Да что же это такое! Его, Михайлу, с младеней наставляли, что царь-батюшка – помазанник Божий, что скипетр и державу – символы императорской власти – ему вложили на великом церковном Соборе, что его власть священна и неприкосновенна, что он – надёжа и опора… Да и сам Михайла с младых ногтей своими глазами зрел великие деяния Петра. Сперва близ Курострова, на Вавчуге, где государь император повелел основать судоверфь, там возводились на стапелях новоманерные гукоры и галиоты. Потом – в Архангельске, куда хаживал с отцом, там все было осенено Петровым именем: и причалы, и обилие мачт, и гостиный двор, и флотский полуэкипаж, и Соломбальская верфь, и Новодвинская фортеция… И вот?!
При виде срамной картинки Михайлу сперва охватывает оторопь. Он не верит собственным глазам. Неужели эта срамота деется здесь, в Выговской обители, здесь, куда он так стремился? Глаза Михайлу не подводят – картинка местами еще не заваплена. Кровь шибает ему в голову, в глазах темнеет.
– Обрадели! – сквозь зубы цедит Михайла. – Осмелели! Ране пикнуть не смели, когда был жив, глаз поднять… А ноне рожу кривите, когда преставился… У, сволочи!
Михайла срывает со стола лубочный лист и, не успевает никто глазом моргнуть, распластывает его наполы, те половины рвет на мелкие куски, а клочья, швырнув под ноги, принимается топтать.
Гнев и страсть Михайлы неукротимы. Ни Порфирий, ни другие зрелые мужики не смеют даже и подступиться к нему. Они только ропщут да опасливо пятятся. Кто – в свою келейку, кто – к кованым дверям, дабы известить келаря. Пусть сам тихомирит юного буяна. Только где тот Паисий, долгоносый кощей? Небось без скитской стражи и носа сюда не сунет?! Да и что келарь! Михайле он отныне не указ! Будет – накланялся! Цельну гору каменьев измельчил по его указке. До кровавых мозолей истирал ладони… Пущай сам теперь!..

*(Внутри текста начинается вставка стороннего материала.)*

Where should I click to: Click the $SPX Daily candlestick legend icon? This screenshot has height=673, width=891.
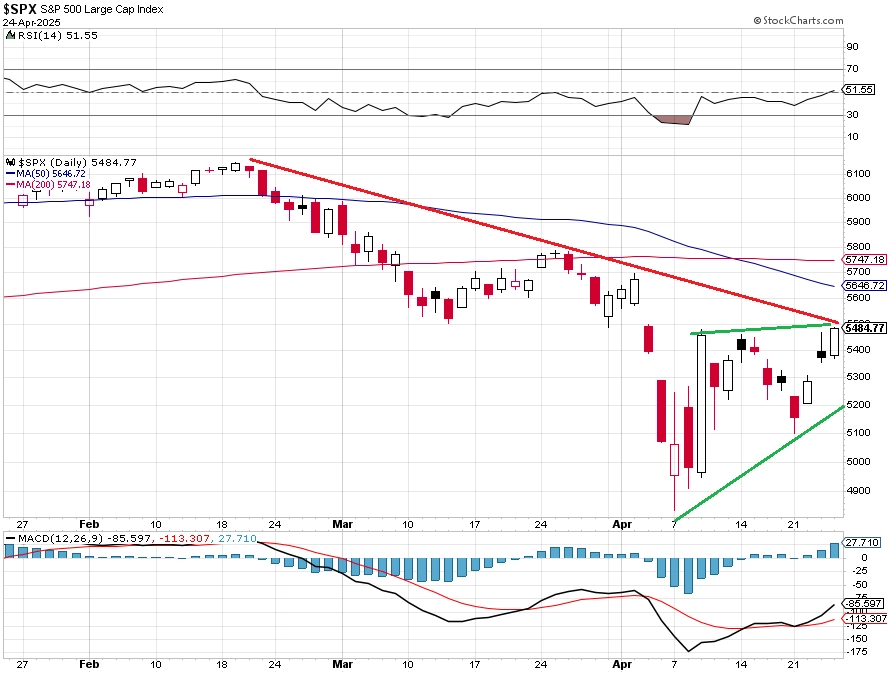[11, 163]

Михайле неожиданно представляется, как тщедушный келарь сучит своими паучьими лапками. От этой мысли ему становится смешно, но того боле – противно. Он хватает со стола плошку и остатки воды плещет себе в лицо. Ему блазнится, что щеки его и глаза залеплены липкой паутиной. Не от этого ли он так мало чего здесь различал…
Михайла утирает лицо ладонью, в сердцах сплевывает и брезгливо стряхивает остатки воды под ноги. Теперь прочь! Он решительно направляется к дверям, выходит наружу. Кованая дверь затворяется с клацанием. Куда дале? В жилую келейку? Зачем? К киновиарху? А чем он лучше паука Паисия, коли велит мастерить пакостные картинки?
Господи! Как он, Михайла, стремился сюда, на Выг! Как торопил по первопутку возницу, подчас вскакивая с дровней и опережая лошадку. Думал воды живой здесь испить, жаждал грамоты, знаний. А что получил? Заместо живой воды окатили мертвечиной да смородом! Нет, будет! Здесь, в раскольном скиту, ему боле делать нечего! Прочь! Прочь отсюда!
Ноги несут Михайлу за пределы скита, мимо крайних построек, за огорожу. Он идет не таясь, нарочито решительно и тем сбивает с толку потаенную стражу. Его могут хватиться, кинуться за ним вслед, настичь, скрутить, бросить в холодную – здесь, на Выге, порядки строгие, ему это ведомо. Но таиться и скрытничать, оберегая свой уход, он не желает. Гордость не позволяет.
Офонасию тут лепо в Олонецком потае, и Порфирию тут лепо, и многим иным трудникам да послушникам, кои исправно постятся, творят молитвы да разное знатное рукомесло. А ему, Михайле, тут более невтерпеж. Как, бывало, осиротел дом, когда истаяла свечечкой маменька, так, похоже, без Текусы осиротела нонче его душа. А что тогда и делать туг, коли душе стало неприютно?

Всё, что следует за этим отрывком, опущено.